Birer birer göçüp gidiyor güzel insanlar.
45 yıllık dostum, ağabeyim Şevket Tokuş’u da sessiz sedasız öte dünyaya yolcu ettik.
… …
Alanya öyle obezleşti öyle büyüdü ki; artık eski dostlarımızla düğünlerde, cenazelerde, taziyelerde karşılaşır ve görüşür olduk.
Oysa bundan yirmi yıl öncesine kadar dostlarımızla çok daha sık buluşur, çok daha sık sohbet ederdik.
En azından benim için öyleydi.
Geçmişte çok sık buluşup, görüştüğümüz Rahmetli Şevket Tokuş Ağabeyimle de görüşemez olmuştuk.
Bir gün bu durumu kendisine anlattım.
Gözlerimi yaşartan bir yanıt verdi.
“Sen yeter ki beni görmek, benimle görüşmek iste; ara beni, ben senin bulunduğun yere gelirim…”
Kalktık sarıldık birbirimize.
* * *
Rahmetliyle Alanya Hamdullah Paşa Koleji Yönetim Kurulu'nda birlikte görev yaptık.
Yönetim kurulu toplantıları öncesi ya da sonrası, bir araya gelir fikir alışverişinde bulunurduk.
Gerek Kolejle ve gerekse Vakıf’la ilgili büyük hayalleri vardı.
Alanya’da henüz üniversite yokken; “Üniversite” diyordu, “üniversiteler” diyordu.
“Yurtlar” diyordu. “Alanya’mıza ve de ülkemize yaraşır, çağdaş yurtlar” …
* * *
Geçtiğimiz Mayıs ayında Park Bahçeler Müdürlüğü’nün Kent Konseyi’yle ortaklaşa düzenledikleri “Fide Dağıtma Etkinliği”
vardı.
O gün dağıtım merkezine ulaştığımda, dağıtımın sonuna gelinmişti.
Park Bahçelerimizin çalışkan ve dinamik müdürü can dostum Nazmi Uyar, “Abi ben Şevket Tokuş Abimize gitmek üzereydim, sen de gelir misin?” dedi.
Alanya’nın içinde bulunduğu koşullar gereği uzun süredir görüşme fırsatı bulamıyordum Şevket Tokuş ağabeyle…

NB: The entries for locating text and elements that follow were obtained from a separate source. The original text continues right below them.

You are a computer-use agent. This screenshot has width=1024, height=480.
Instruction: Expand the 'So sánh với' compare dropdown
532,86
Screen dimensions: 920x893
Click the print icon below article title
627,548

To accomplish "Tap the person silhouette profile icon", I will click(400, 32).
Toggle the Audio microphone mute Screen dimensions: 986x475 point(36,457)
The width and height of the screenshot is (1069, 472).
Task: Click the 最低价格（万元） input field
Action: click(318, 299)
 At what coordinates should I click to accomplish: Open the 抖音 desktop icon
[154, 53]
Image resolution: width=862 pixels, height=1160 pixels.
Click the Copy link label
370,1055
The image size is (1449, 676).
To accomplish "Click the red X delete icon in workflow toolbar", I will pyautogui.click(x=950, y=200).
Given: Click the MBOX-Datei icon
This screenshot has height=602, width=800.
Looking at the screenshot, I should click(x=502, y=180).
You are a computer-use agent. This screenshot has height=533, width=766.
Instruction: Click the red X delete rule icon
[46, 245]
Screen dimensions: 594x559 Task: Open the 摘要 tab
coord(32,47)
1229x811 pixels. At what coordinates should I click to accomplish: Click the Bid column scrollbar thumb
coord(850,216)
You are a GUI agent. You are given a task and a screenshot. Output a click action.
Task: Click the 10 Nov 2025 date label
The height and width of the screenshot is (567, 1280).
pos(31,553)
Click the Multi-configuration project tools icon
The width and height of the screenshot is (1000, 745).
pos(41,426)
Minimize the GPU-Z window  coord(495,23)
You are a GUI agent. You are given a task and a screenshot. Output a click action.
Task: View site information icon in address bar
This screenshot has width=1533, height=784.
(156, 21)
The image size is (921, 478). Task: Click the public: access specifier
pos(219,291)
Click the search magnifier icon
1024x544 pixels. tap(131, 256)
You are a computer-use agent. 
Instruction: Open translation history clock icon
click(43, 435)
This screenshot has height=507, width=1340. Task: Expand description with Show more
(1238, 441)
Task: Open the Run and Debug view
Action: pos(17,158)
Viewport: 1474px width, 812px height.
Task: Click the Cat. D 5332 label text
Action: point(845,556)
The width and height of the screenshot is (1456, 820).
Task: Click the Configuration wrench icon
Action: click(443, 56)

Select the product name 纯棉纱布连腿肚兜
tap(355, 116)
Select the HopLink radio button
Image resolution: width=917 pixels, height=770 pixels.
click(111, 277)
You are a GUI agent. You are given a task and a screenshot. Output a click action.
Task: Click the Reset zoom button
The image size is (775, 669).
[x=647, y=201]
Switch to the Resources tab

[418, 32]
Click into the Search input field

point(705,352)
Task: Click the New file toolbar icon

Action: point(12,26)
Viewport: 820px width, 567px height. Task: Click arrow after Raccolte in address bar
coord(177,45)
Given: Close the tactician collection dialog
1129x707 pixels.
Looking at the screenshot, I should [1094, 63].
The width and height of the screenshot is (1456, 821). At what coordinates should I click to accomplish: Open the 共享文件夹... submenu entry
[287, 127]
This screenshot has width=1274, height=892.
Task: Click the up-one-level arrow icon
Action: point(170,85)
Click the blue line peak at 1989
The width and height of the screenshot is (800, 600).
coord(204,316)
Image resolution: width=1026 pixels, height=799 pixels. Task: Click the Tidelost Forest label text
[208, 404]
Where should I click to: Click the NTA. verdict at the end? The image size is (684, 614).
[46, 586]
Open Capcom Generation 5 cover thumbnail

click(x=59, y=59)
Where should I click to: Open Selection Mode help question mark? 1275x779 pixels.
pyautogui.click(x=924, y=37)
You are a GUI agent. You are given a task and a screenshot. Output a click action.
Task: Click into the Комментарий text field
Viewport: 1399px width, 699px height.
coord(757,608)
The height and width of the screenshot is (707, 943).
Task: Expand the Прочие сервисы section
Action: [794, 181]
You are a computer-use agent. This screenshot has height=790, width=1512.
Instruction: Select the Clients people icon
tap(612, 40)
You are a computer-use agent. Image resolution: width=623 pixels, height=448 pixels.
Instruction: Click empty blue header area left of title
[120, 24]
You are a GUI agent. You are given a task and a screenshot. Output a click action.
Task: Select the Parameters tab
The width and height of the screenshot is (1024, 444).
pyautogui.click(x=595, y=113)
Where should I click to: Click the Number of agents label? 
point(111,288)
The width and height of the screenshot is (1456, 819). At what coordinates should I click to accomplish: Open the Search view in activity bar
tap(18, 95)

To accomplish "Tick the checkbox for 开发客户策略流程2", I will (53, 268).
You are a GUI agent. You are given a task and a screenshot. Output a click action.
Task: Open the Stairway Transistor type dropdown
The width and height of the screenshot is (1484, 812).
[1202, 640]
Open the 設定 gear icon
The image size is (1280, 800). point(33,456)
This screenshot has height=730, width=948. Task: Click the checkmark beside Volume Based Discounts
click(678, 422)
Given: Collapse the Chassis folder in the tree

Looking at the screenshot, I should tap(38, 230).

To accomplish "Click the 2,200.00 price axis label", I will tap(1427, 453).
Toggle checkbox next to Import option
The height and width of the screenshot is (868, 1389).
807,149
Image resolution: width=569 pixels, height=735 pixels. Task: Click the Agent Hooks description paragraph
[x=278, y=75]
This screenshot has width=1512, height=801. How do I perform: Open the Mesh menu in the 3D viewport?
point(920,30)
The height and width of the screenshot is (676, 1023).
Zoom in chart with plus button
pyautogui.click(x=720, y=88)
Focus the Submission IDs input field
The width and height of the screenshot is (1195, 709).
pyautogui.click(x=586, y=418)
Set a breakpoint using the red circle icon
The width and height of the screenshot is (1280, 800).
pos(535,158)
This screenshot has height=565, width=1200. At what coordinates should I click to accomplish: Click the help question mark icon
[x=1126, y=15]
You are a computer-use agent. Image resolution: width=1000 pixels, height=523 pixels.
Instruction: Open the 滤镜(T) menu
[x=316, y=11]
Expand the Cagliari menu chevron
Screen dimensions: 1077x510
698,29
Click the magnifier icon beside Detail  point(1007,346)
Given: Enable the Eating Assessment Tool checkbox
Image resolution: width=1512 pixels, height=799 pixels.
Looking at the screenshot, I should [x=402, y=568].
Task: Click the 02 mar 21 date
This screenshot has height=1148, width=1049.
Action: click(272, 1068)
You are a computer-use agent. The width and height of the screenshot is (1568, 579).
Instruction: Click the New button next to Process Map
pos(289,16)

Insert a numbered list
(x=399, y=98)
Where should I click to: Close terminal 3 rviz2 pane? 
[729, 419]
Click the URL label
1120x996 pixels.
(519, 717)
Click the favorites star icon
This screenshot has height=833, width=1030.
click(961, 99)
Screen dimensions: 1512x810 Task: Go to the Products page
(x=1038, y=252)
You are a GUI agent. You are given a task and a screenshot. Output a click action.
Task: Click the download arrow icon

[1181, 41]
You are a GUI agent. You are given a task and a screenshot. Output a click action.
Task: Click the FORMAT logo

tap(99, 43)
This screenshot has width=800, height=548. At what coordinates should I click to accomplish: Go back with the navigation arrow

“Memnuniyetle” deyip, düştüm Nazmi Müdürün yanına.
Ve vardık Tokuş Ağabeyin bürosuna…
Duygusal bir karşılaşma oldu.
Elini öptüm, sarıldık birbirimize…
Hep söylerim, adamlık ve vefa duygularının ete kemiğe bürünmüş halidir Şevket Ağabey.
Bir süre sarılıp kaldık öylece…
Karşımda Alanya turizminin temellerini atan, zor koşullarda belediye başkanlığı yapmış ve o günlerin zor koşullarında Alanya’ya can damarı olacak cadde ve sokaklar kazandırmış, eğitim alanında birlikte çalıştığımız büyüğüm Şevket Tokuş.
Alanya Atatürk Anıtı’nın mimarı, bu yaşta hâlâ Alanya’sıyla yatıp, Alanya’sıyla kalkan bir Alanya Sevdalısı…
ALTİD’in kurucusu, “Motel” sözcüğünün yaratıcısı…
Uzun süredir görmediğim sevgili dostumu görünce,gözyaşlarıma hâkim olamadım.
Hâlâ dinç, hâlâ okuyor, hâlâ araştırıyor, hâlâ Alanya’sını ve ülkesini dilinden düşürmüyor.
Ve hâlâ kravatlı ve takım elbiseli…
Bütün bunları dillendirip, kendisine söylediğimde yanıtı şöyle olmuştu
“Ben Cumhuriyet çocuğuyum” …
… …
Evet öyleydi.
O cumhuriyet çocuğuydu.
Işıklar içinde uyusun…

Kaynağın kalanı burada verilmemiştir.